[Data records]

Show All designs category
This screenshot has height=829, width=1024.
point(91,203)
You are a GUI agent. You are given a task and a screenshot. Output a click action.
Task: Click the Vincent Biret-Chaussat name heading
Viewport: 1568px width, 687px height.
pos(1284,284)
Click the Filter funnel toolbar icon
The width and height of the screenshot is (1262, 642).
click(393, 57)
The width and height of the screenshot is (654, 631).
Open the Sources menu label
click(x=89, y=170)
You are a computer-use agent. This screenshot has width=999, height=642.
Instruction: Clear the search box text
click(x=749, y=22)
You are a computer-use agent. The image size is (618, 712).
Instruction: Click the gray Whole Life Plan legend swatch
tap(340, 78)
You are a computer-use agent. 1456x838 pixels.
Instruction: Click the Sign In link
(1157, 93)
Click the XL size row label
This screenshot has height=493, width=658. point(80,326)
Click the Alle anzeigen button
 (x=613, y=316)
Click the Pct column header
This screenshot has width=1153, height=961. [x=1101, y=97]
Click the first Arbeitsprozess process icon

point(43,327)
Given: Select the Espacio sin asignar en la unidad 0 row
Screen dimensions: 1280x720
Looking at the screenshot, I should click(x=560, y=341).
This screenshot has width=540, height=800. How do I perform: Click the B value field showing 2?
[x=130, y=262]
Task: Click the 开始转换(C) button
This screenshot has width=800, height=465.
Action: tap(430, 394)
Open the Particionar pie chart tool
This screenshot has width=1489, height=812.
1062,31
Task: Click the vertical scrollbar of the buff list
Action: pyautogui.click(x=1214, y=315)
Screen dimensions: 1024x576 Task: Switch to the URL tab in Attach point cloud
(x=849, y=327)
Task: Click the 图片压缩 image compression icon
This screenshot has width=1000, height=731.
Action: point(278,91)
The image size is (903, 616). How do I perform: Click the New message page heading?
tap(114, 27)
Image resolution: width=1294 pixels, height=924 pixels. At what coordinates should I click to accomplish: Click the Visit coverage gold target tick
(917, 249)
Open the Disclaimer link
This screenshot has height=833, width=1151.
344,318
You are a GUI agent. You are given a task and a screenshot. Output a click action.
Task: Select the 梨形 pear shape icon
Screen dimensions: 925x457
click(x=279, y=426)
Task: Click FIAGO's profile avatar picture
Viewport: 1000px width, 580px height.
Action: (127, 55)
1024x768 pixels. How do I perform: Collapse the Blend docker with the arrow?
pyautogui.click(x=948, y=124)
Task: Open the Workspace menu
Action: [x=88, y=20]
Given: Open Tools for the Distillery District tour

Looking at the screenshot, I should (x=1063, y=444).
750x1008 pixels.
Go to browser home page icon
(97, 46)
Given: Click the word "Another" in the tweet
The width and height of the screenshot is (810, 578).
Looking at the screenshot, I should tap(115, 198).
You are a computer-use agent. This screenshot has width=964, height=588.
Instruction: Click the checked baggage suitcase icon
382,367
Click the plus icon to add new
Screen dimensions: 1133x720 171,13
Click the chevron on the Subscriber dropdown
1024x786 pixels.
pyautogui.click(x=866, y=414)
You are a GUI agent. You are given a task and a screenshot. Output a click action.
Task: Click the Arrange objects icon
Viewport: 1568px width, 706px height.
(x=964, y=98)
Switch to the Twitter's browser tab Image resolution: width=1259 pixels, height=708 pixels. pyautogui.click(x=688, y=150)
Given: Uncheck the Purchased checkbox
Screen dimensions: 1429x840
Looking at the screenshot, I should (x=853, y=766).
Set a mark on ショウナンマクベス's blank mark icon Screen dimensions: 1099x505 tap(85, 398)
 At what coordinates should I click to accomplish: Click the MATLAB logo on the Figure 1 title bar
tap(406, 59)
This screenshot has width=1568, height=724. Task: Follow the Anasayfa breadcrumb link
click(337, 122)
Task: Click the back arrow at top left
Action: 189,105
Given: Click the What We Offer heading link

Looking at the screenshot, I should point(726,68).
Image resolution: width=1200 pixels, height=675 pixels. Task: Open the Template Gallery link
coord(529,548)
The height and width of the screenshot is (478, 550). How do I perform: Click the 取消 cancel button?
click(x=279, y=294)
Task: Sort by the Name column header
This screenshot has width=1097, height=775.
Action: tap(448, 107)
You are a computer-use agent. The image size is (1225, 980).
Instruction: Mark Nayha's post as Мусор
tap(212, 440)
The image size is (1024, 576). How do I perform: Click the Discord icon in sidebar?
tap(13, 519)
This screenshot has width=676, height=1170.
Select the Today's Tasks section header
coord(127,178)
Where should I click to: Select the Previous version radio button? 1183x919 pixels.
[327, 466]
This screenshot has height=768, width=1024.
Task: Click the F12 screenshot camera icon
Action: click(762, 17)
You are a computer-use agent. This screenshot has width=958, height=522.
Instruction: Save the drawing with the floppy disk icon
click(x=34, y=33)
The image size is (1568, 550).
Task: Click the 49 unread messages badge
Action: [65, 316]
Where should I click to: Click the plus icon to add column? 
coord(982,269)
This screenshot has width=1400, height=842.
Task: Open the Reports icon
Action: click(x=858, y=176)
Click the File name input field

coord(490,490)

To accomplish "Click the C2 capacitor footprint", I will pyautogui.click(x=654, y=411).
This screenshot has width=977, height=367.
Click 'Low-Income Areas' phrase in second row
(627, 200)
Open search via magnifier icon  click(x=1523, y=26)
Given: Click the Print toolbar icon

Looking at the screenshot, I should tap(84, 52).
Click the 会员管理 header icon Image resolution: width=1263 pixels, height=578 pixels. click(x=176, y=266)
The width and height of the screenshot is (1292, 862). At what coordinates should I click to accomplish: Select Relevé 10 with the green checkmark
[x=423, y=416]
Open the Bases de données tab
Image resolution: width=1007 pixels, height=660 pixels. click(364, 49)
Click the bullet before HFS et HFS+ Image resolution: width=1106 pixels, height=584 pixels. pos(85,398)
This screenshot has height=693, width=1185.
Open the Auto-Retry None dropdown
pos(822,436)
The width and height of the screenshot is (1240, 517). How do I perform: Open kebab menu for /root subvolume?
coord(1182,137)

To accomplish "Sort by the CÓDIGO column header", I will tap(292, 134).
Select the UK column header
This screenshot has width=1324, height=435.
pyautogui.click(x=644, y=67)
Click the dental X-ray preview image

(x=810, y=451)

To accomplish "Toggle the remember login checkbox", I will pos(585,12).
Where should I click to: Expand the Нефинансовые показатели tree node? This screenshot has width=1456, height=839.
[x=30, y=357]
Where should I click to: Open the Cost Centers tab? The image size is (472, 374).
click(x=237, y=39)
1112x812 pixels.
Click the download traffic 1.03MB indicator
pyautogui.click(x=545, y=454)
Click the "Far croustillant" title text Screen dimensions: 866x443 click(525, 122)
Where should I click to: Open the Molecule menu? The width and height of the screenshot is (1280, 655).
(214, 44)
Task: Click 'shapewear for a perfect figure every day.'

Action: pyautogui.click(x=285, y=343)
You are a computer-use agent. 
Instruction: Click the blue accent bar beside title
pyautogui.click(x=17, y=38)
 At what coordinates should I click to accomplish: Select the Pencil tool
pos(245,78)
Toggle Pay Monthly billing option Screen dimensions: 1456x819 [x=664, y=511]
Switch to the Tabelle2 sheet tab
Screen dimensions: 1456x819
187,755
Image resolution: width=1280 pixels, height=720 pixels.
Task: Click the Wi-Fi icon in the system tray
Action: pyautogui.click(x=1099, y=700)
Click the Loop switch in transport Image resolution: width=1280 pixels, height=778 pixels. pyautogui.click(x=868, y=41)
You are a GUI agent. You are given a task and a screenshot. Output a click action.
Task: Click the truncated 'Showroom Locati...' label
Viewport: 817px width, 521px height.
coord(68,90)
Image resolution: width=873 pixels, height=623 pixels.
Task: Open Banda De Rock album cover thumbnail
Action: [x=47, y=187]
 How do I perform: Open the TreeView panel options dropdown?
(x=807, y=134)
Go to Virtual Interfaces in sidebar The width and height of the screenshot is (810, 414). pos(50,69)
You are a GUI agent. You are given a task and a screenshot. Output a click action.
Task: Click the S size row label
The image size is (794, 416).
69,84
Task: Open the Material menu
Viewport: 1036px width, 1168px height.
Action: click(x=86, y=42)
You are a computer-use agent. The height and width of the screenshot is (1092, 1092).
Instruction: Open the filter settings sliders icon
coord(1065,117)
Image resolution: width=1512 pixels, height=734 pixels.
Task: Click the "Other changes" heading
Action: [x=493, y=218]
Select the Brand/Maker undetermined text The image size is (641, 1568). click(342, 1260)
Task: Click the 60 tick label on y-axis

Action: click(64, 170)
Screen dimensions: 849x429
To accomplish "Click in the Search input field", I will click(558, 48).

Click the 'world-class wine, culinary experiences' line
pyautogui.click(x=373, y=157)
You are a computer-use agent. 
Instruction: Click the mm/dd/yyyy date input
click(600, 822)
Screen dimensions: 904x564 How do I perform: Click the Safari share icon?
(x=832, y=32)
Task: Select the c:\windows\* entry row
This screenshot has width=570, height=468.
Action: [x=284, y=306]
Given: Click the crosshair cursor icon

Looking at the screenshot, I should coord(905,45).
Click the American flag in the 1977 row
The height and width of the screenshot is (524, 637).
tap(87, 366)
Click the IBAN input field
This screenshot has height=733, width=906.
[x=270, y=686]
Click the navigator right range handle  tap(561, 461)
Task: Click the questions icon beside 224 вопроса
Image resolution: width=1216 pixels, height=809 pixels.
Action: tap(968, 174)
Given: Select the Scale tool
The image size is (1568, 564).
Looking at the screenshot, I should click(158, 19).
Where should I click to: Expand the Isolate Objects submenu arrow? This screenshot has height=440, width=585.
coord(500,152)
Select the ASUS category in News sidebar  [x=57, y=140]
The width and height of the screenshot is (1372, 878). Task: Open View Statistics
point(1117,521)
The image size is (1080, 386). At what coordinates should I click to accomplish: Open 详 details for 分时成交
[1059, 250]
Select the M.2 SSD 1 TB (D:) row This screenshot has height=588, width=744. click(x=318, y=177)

### Task to carry out:
Give back the entries above exactly as they are, from their first line through the line that contains "has width=999, height=642.", both included, with nothing else.

### Problem solution:
Show All designs category
This screenshot has height=829, width=1024.
point(91,203)
You are a GUI agent. You are given a task and a screenshot. Output a click action.
Task: Click the Vincent Biret-Chaussat name heading
Viewport: 1568px width, 687px height.
pos(1284,284)
Click the Filter funnel toolbar icon
The width and height of the screenshot is (1262, 642).
click(393, 57)
The width and height of the screenshot is (654, 631).
Open the Sources menu label
click(x=89, y=170)
You are a computer-use agent. This screenshot has width=999, height=642.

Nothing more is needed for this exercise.